Added on 13 May 2008 by Renato Iannella

21 Million bank accounts to buy

On 8 December 2008 Wirtschaftswoche reported that around 21 Million bank records of german citizens are circulating on the market. There have been some privacy scandals in the past where Deutsche Telekom lost 17 million records with names, phone numbers and addresses of customers. But this time it is even worth. The records contain not only identifying personal data, but also details about bank accounts, birth date and even financial information. This is sufficient to attack the bank account and fraud off some funds.

As was in the case of Deutsche Telekom, the origin of the lost records seems to be some smaller call centers. Wirtschaftswoche blames excessive outsourcing by big telcos and media companies in the past.

To optimize the business, hotlines and customer service are outsourced to smaller, cheaper call centers. Some of the heavily underpaid employees of those call centers do collect the data given, augment it with what has come out of the interaction with the customer and sell it to some data merchants. The data merchants sell the data to other data merchants. The latter will acquire data from different sources, aggregate and clean out. This way, a huge amount of data has accumulated and is now offered for sale in the market.

Issues

This case raises the issue of data governance. There are no accompanying measures to safeguard, audit or otherwise remain in control of the data. Now how does a data controller remain in control in outsourcing scenarios? This question hasn't been resolved so far, so the media is suggesting to abandon the outsourcing strategies by big companies.

Possible Remedies

In 2003, Pearson, Casassa-Mont & Bramhall proposed a paper on Accountable Management of Identity and Privacy: Sticky Policies and Enforceable Tracing Services. This uses Trusted Computing Technologies to enforce the data handling by the company outsourcing work that needs access to certain personal data.

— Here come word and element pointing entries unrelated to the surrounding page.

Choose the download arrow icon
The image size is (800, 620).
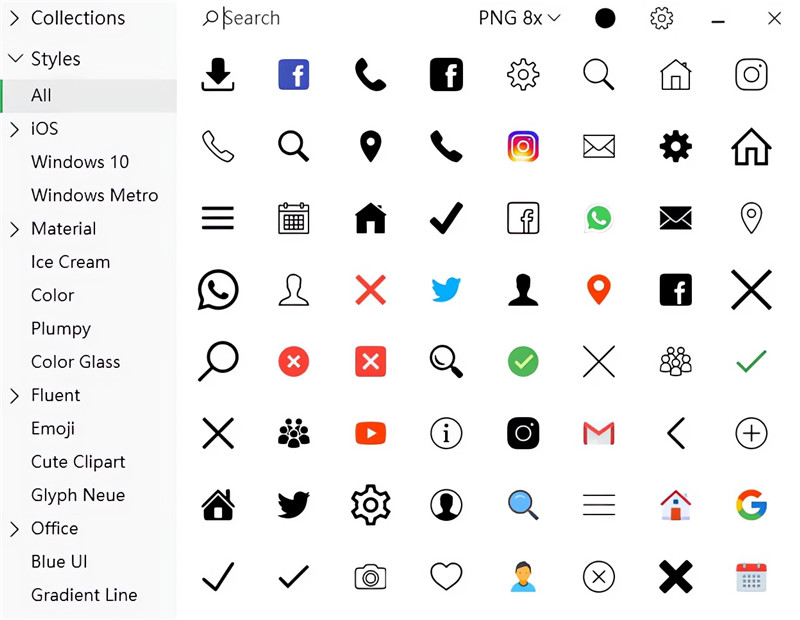218,75
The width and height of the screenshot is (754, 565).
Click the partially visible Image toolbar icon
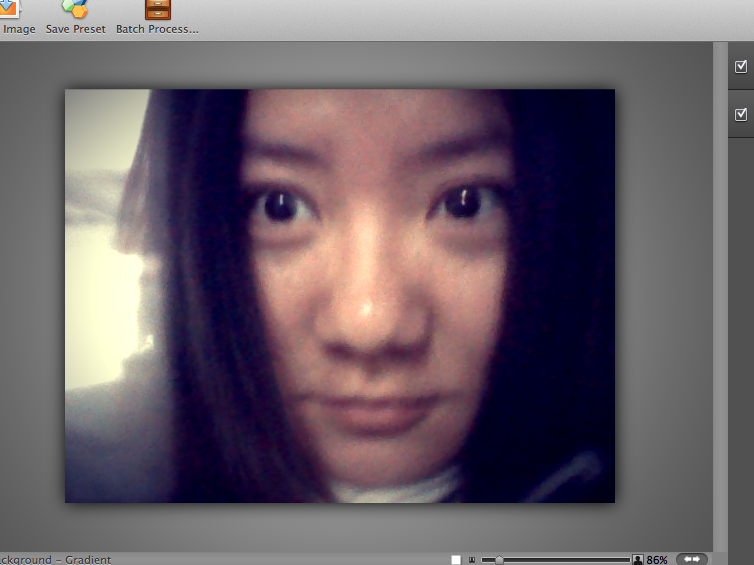tap(8, 10)
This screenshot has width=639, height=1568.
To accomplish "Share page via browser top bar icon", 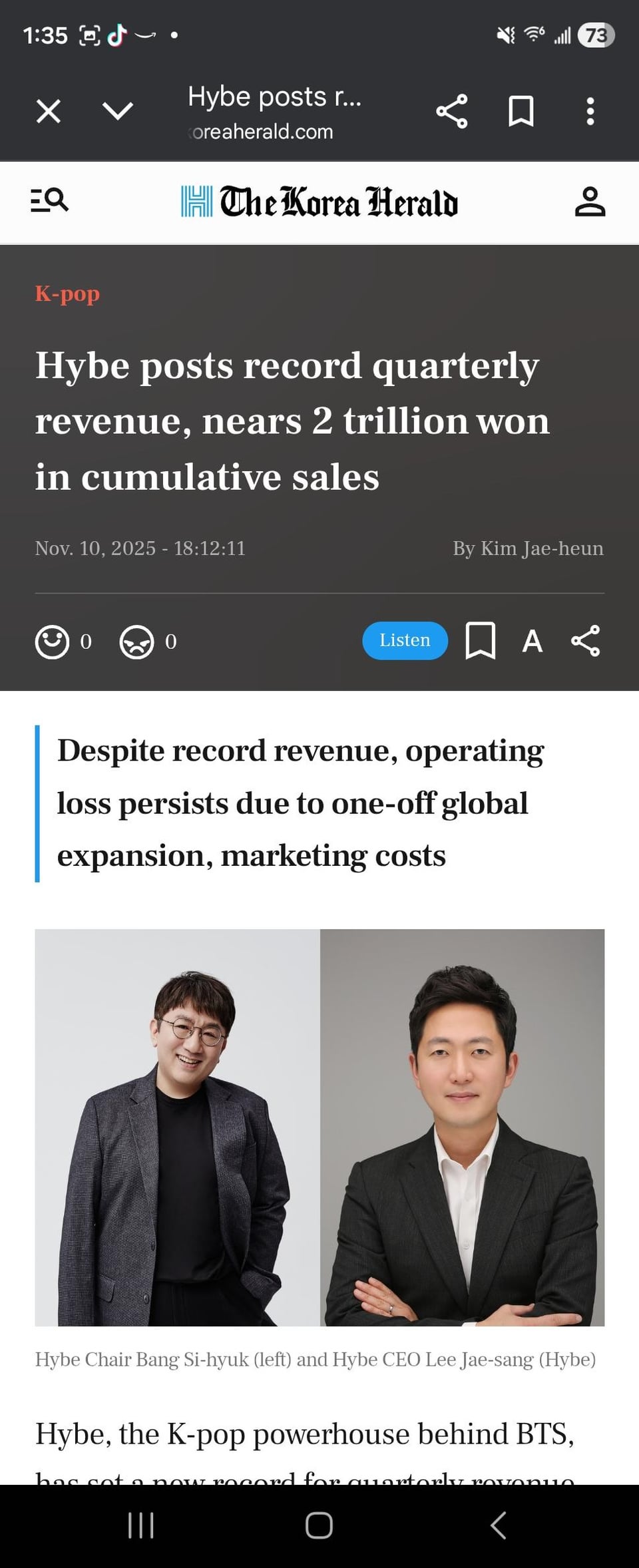I will 452,111.
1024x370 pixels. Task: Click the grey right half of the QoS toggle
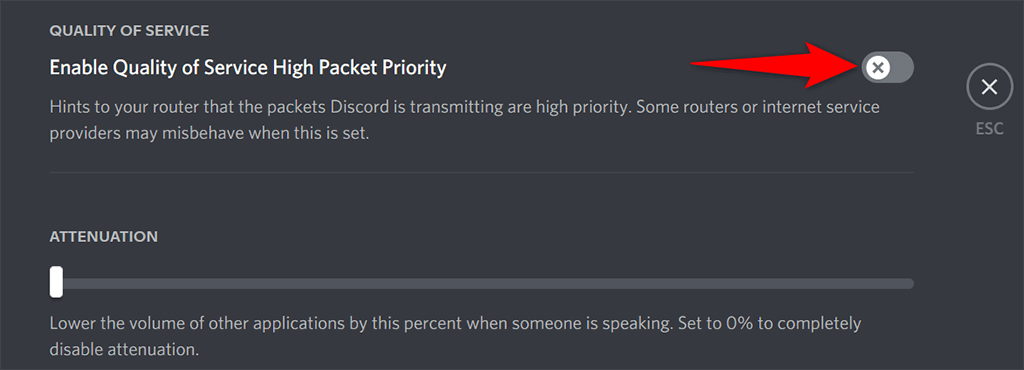pyautogui.click(x=902, y=67)
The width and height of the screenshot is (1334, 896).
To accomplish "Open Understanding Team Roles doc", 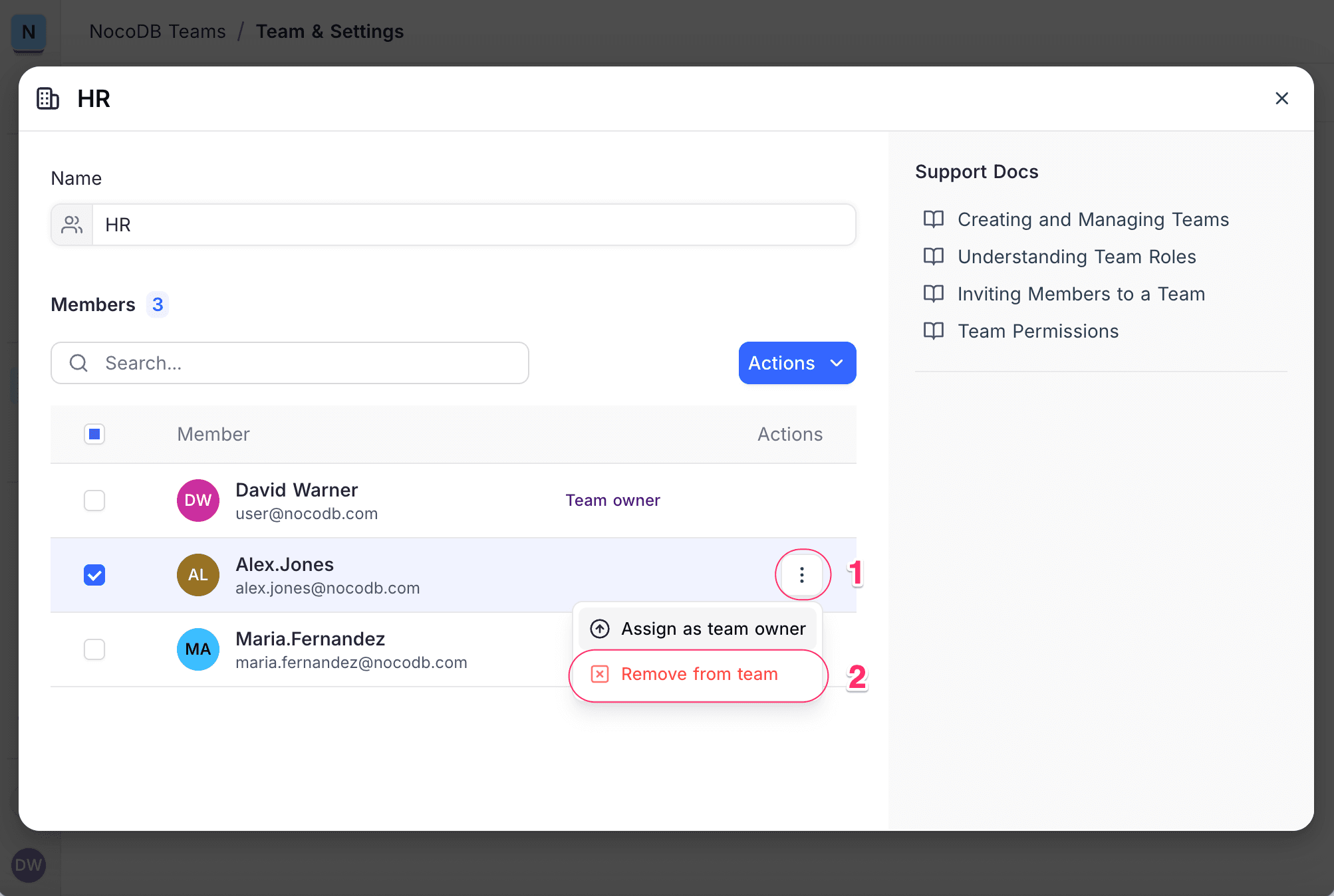I will (x=1076, y=257).
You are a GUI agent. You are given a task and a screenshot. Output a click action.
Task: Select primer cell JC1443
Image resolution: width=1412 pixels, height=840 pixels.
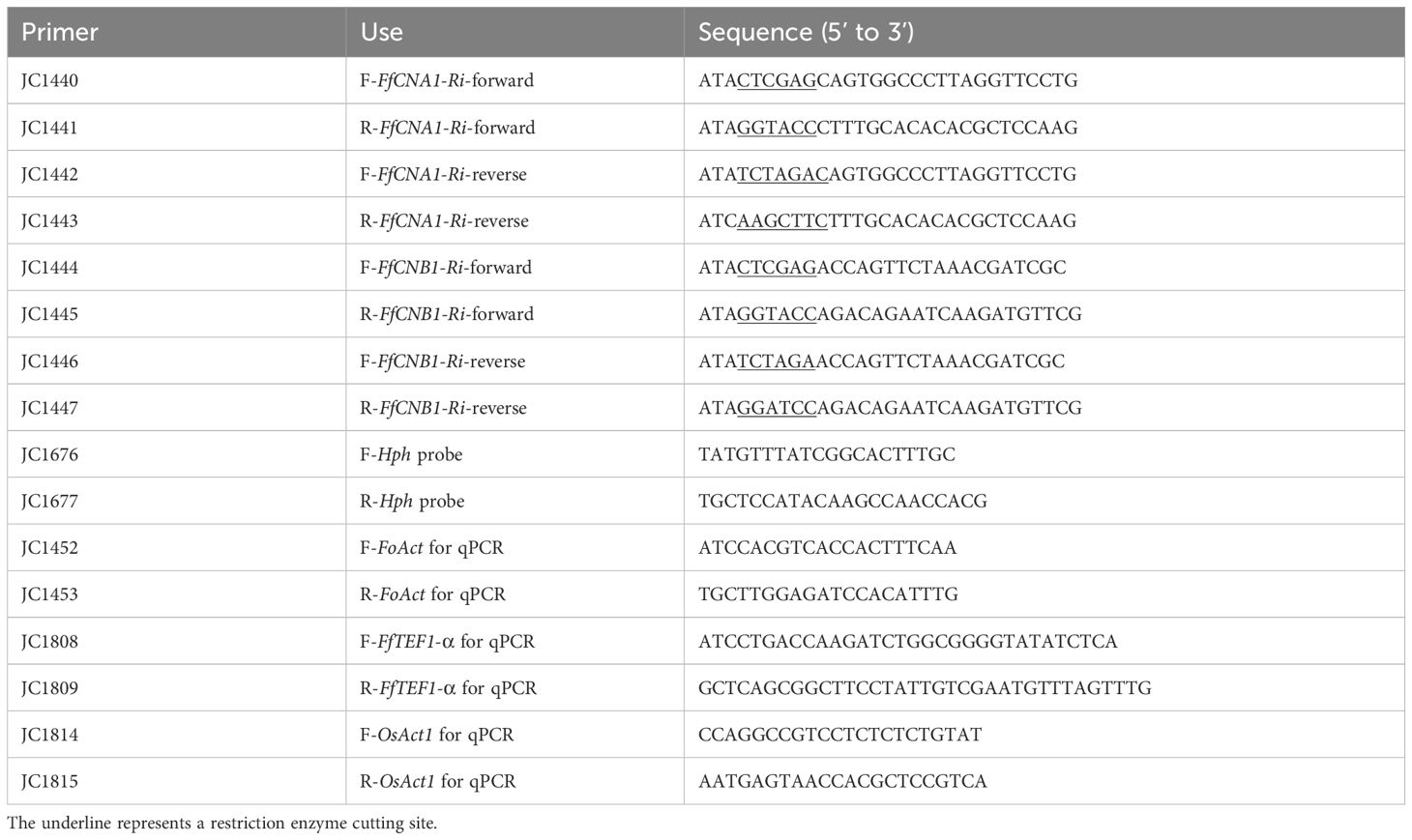click(x=176, y=220)
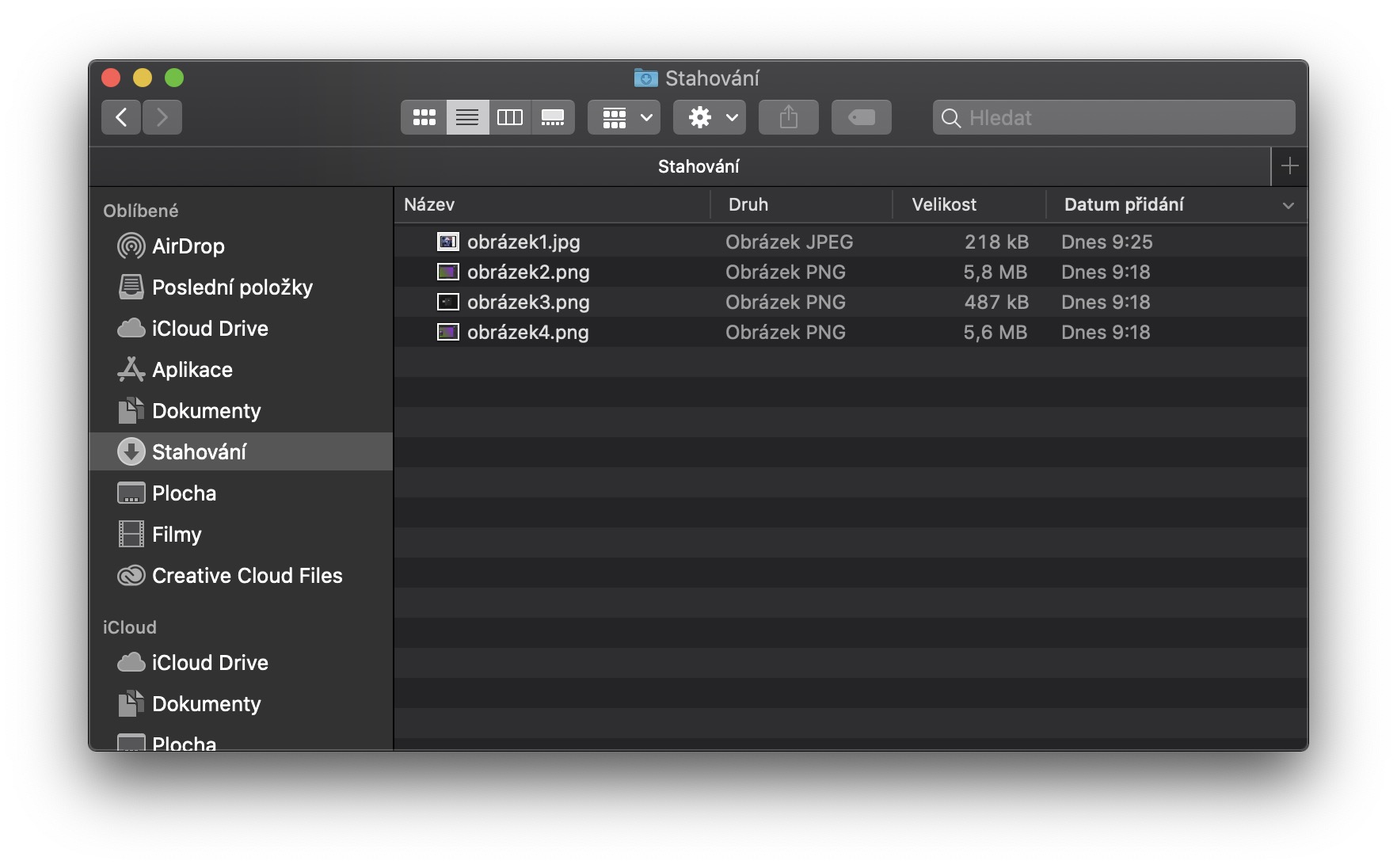
Task: Add a new tab with plus button
Action: click(x=1289, y=166)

Added by Rigo Wenning: 08 December 2008 ==

Privacy friendly data analysis

The MIT senseable city lab made an analysis of the crowd and their communications during the inauguration of US President Obama. It is remarkable that they used EU data protection standards:

The data analyzed consists of hourly counts of mobile phone calls served in Washington, D.C. and includes the origin of the phones involved in the calls. To ensure the complete privacy of the mobile customers, analyses are performed in compliance with the 2002 Directive of the European Parliament and Council on Privacy. The use of aggregate call data implies that at no time can individual users be identified. As a comparison, consider information about highway traffic: we know how many cars from each state are traveling at any given time, but we do not know the license plate number or the individuals driving.